SEIA has been surveying its members across the country and found that 83% of respondents report experiencing module supply delays or cancellations, and 70% of respondents reported that at least half of their solar and storage workforce is at risk, according to Umoff. One of the association’s concerns about the petition is that it could lead people to leave the industry, creating a need to rebuild the workforce in the future. Four out of five respondents reported that about half their 2022 solar project pipeline is at risk, and utility-scale solar project developers are the most impacted, he added.
“It’s a little difficult to determine what these impacts look like – we’re hearing [about] things like delays, cancellations,” he said.

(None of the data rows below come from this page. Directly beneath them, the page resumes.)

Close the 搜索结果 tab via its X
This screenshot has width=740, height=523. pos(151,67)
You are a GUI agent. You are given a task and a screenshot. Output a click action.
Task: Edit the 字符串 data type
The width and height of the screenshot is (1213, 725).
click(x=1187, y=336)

Meanwhile, battery storage projects are being hit by skyrocketing lithium prices. Most storage projects have to go through a very competitive process for development, and have slim profit margins, Alex Morris, executive director of CESA, said at the workshop.

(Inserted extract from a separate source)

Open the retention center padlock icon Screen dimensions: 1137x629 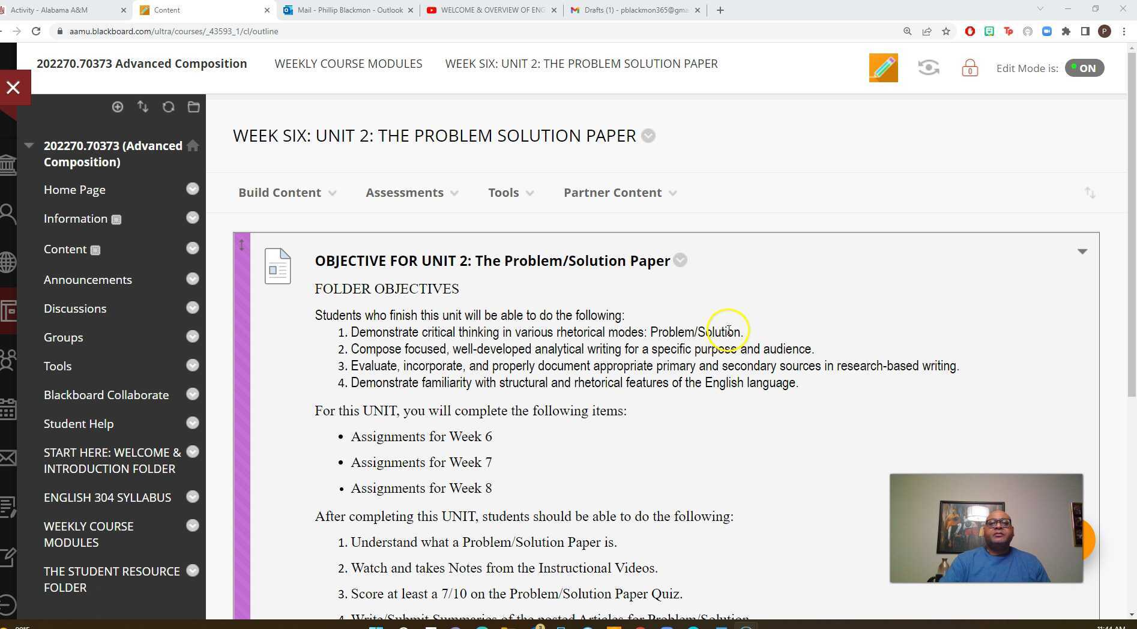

“And what this highlights is that the changes in the underlying and unhedgeable lithium carbonate costs will completely flip a project from lightly profitable to deeply unprofitable,” he explained. “So when you see that and we see these price spikes in lithium carbonate – like the 300% increase since last fall – you very quickly know that the projects will be underwater.”
Commodity lithium shipping price challenges can be partially resolved through “contract innovation,” especially by adopting floating or indexing provisions, Morris said – although, he acknowledged, this would require support for repricing contracts, “and that’s never a fun issue.”
In addition to the COVID-related shutdowns and rising lithium prices, the storage industry is also grappling with the effects of the Uyghur Forced Labor Prevention Act, which President Joe Biden signed into law at the end of last year.
“This also has to do with a region of China where some materials are sourced for clean energy industry technologies… a lot of industry folks are also wrapping their head around what this means, what’s compliance look like and getting organized,” Morris said.
There are multiple steps regulators and others can take to help alleviate some of these disruptions, according to both Umoff and Morris. For instance, for solar-plus-storage projects, they could look at deploying the storage ahead of the solar, if possible. The challenge with that, according to Umoff, is that many of the projects are financed as a bundle to take advantage of the federal Investment Tax Credit.
The state could also look at expediting permitting and siting processes for storage, as well as adding storage to existing solar projects, Umoff said. In addition, regulators could look at ways to provide more flexibility for current projects in the pipeline.
“One of our concerns is that if the pipeline is allowed to sort of die on the vine, we’re going to have to start over – and that’s going to be very expensive for the state. We have a lot of projects in the queue that are being developed and ultimately, those costs will float through to ratepayers, if we have a… more expensive new pipeline in the future,” he said.